When I hear Tony Blair talk of these achievements I realise that he respects them, that he fears them, that he would like to take credit for them. But that he doesn’t understand them. He thinks we won just by publishing pamphlets, so he publishes his own. He thinks we won just by holding seminars, so he holds his own. He thinks we were ideologues, so he tries to invent his own ideology, the Third Way. It is true that without the academics and the think tanks, the Conservative Party’s common sense revolution would not have been all that it was. But without an instinctive understanding of the character of the British people, it would not have happened at all.

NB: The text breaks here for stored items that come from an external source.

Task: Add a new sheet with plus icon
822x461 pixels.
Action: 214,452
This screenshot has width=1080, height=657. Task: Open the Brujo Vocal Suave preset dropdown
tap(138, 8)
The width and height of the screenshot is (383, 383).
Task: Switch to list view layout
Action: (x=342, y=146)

Our way is not the first way or the second way or the third way – it is the only way for us. It is the British way.

There are those commentators and politicians who do not like it when I say that the Conservative Party is going to listen. The message of our history is that unless we listen, we cannot hope to lead. It is my profoundest belief that if the Conservative Party is not in touch with the identity and values of the British people, then it cannot be authentically Conservative. What are the opponents of listening afraid of? We have nothing to be afraid of, for when we listen to Britain, we are listening to the defenders of liberty and freedom. When we listen to Britain, we are listening to the friends of tradition and continuity. When we listen to Britain, we are listening to the upholders of moral and social responsibility. When we listen to Britain, we are listening to those who every day show the strength of their compassion and responsibility to others. When we listen to Britain, we are listening to patriots, to true internationalists, to a vigorous, courageous and independent people. I know that when we listen to the people of Britain, we have nothing to be afraid of.

The Conservative Party has always been able to rely on the British people. Now we must make sure that the British people can once again rely on the Conservative Party. For Britain needs the Conservative Party today, needs it now, more than ever. For instead of a Government following the British Way, we have a Government searching for the Third Way.

Tony Blair knows he is in favour of the Third Way, if only he could work out what it is. I hope he doesn’t think it’s a new idea. In the 1930s an ambitious politician abandoned Old Labour and formed what he called the New Party. He used the term ‘the third way’ to describe what he said was his position ‘in the centre of politics.’ His name? Oswald Mosley. Not a happy precedent. In the Cold War, President Nasser and Marshal Tito found a way to avoid taking sides and being everyone’s friend. What did they call their approach? The Third Way. And 800 years ago St Thomas Aquinas came up with an original name for his philosophy: the Third Way. He described it in terms New Labour would have felt quite comfortable with. ‘It is, he said, ‘A thing that need not be, once was not, and if everything need not be, once upon a time there was nothing.’ The thinking of Tony Blair in the language of John Prescott.

For New Labour, the Third Way means having it every way. You can be in favour of freer markets and more government intervention. You can talk about personal responsibility and pursue nanny state policies that erode personal responsibility. You can say you support the family and then demolish the last recognition of marriage from the tax system. You can call for trade union powers to be curbed and steadily extend the power trade unions have. You can promise to devolve power and run the most centralising, authoritarian government. You can say you love the pound and do everything possible to abolish it at the earliest opportunity.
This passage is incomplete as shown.